Originally Posted by
OnnMacMahal
I'm sorry you feel this way. While I agree that the optimal way to play the class right now is to use gambits large-to-small, that doesn't change the fact that gambit chains in abstract are literally designed to push you in the opposite direction. If it's never optimal to use some of your 2-length gambits, then why have them at all? I understand that they have little value right now, but that doesn't mean that they ought to have little value in principle. Even with gambit chains, if you only have time to use a single gambit, you're still better off using a 4- or 5-length gambit. It's a balance.
Large-to-small is a natural consequence of the design decision to make longer gambits more powerful. I think that's a sensible decision and it results in interesting gameplay, too--you want large gambits first, large gambits take lots of masteries, so you're always encouraged to rotate through your masteries quickly. Chains go against that. In theory, I think, they are supposed to reward foresight--you realize you need three gambits in the same class ahead of time, so you get a bit of a bonus--but the proposed changes to chains go against that, too! By making chains class-unspecific, you're not rewarding foresight or adding synergy to gambits in the same class. You're simply encouraging people to use short gambits when they would rather have a long gambit, making "number of icons" an important aspect of the gambit, instead of what it does or how it's built. I don't think that should be the case.
As for "Why have them at all?". So you can lean further into that class of gambits, obviously. Have you cast Desolation, Surety, and Brink? Perhaps you'd be interested in our latest: War-Cry! You should make two-icon gambits powerful enough to allow for that. They don't need to be super weak skills. They just need to be weaker than three-icon gambits. For example, War-Cry should be better in most AoE DPS scenarios than Spear of Virtue. In practice, it isn't. (In part because you generally have priority targets, but also because the damage is just that low.)

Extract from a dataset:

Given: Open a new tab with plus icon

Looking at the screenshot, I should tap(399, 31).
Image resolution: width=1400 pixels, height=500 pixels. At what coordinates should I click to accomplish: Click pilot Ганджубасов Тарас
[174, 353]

I think the answer to "Why have [these gambits] at all?" should first be "Because they are (situationally) the best gambit to cast", and only secondarily "because it makes other gambits better", and generally not "because if I use this gambit (irrespective of what it actually does), I get a Cooldown Point, and I may need that to not die sometime in the next minute (or maybe not)".
In other words: Having a "forced" two-icon gambit in there essentially requires you to pick the least bad of a selection of gambits you don't want and more or less ignoring its effects. I feel that the specifics of the gambit should matter most and that each gambit should be viable on its own merits.
Note that this is all predicated on Cooldown Points actually being powerful and usually optimal. If they're not, chains pretty much don't matter.
(On the other hand, if it works out to "you get a bonus if you use a 2-, 3- and 4-length gambit within 15 seconds", that seems really inconsequential and as such kind of pointless.)
I should also note that I feel that the gambit system already has sufficient depth with sufficient trade-offs to consider to be a great system without chains. If you're looking to improve the warden, re-working chains (making them more important) isn't necessary. You can remove them or leave them as-is--chains are very low on the list of warden problems.
I don't disagree that Seize the Moment is fun. Having the ability to repeatedly cast an AoE morale-tap that deals a million damage to every mob in front of you would probably be fun too, but it would also be unhealthy for the design of the class and the balance between classes. I do disagree with the statement that StM is the only thing which breaks up the deterministic warden gameplay. It's only truly deterministic if you're doing a straight damage parse on a morale sponge, or running through the same short sequence repeatdely (say, switching to the next-upcoming RAT to apply Marked/Diminished and your strongest DoTs). There are plenty of situations, even for the current warden, where your rotation is not entirely deterministic, but even in those cases, StM mostly serves to 'reset' your fixed rotation to a certain point, or simply allow you to get through part of it faster (so some of your bleeds benefit from effects like Momentum when they wouldn't be able to without a StM proc).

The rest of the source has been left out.